From a consideration of the general statistics of various countries estimated annually, with regard to actual numbers and percentage of Suicides, we conclude that like similar statistics applied to subjects of a totally unvolitional nature, they vary from year to year and from country to country. But the variations in the two classes, of voluntary and involuntary incidents, do not range together constantly; in fact, the statistics of the continental observers seem to show that, if we class together
| Suicide | ![]() | |
| Homicide | as VOLUNTARY ACTS, | |
| Marriage | ||
| and | ||
| Illegitimate Births | ![]() | |
| Deaths | as INVOLUNTARY ACTS, | |
| Accidental Deaths | ||
and compare a period of several years in several countries, the greatest variations occur very rarely in suicide. Suicide, then, varies less than Illegitimate Births, Deaths and Accidental Deaths. Births have varied the least. It is a curious fact that illegitimate births, the general mortality, and accidental deaths, have often offered greater variations from the average, although the human will has no power over them, than suicide, homicide, and marriages which are voluntary actions.
Hence it has been argued, that social actions dependent on human volition, varying as they do proportionally from year to year, do not differ from those observed in phenomena of a physiologic or organic nature. For a lengthened discussion on this subject, see Morselli, Rümelin, and Rhenisch: the former states, “The laws of social life are not sufficiently known to enable us to attribute the variations in suicide to one cause, such as human liberty, or free-will, different and opposite to those natural forces on which we make births and deaths to depend; for we have no positive grounds for giving different interpretations to similar phenomena, merely because variations appear in psychical facts.”─Il Suicidio.
[CHAPTER VIII.]
THE CAUSATION OF SUICIDE.
In considering this portion of our subject we shall be assisted by analogy, if we investigate the data of contributing causes, in a manner similar to that which is ordinarily pursued with regard to diseases, in textbooks of medicine.
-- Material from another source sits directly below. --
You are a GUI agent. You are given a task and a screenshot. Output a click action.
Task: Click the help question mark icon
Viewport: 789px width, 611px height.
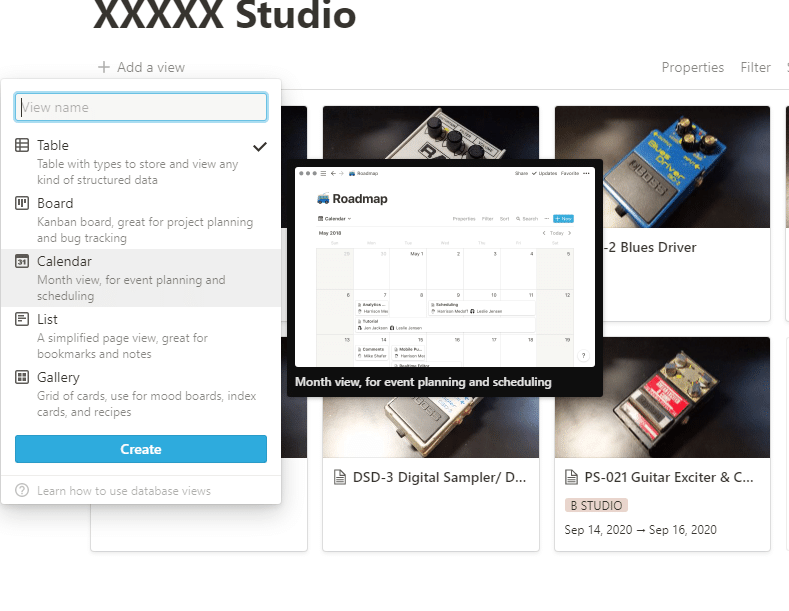coord(22,490)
I refer to the method of distributing these causes into two classes of predisposing influences, and exciting or determining causes.
It will be very necessary, however, to bear in mind that the onset of a disease is generally of a nature quite removed from the influence of the will; while, on the other hand, suicide is voluntary, the result of a distinct action, following a direct determination. It is the determination which is led up to by states of predisposition, whether they be cosmic, racial, or mental.
One large class, perhaps one-third of all suicides, are of a different nature; these are the effect of an insane act; the predisposition is lunacy; the determining cause is a delusion, hallucination, mania, or epileptic nerve storm.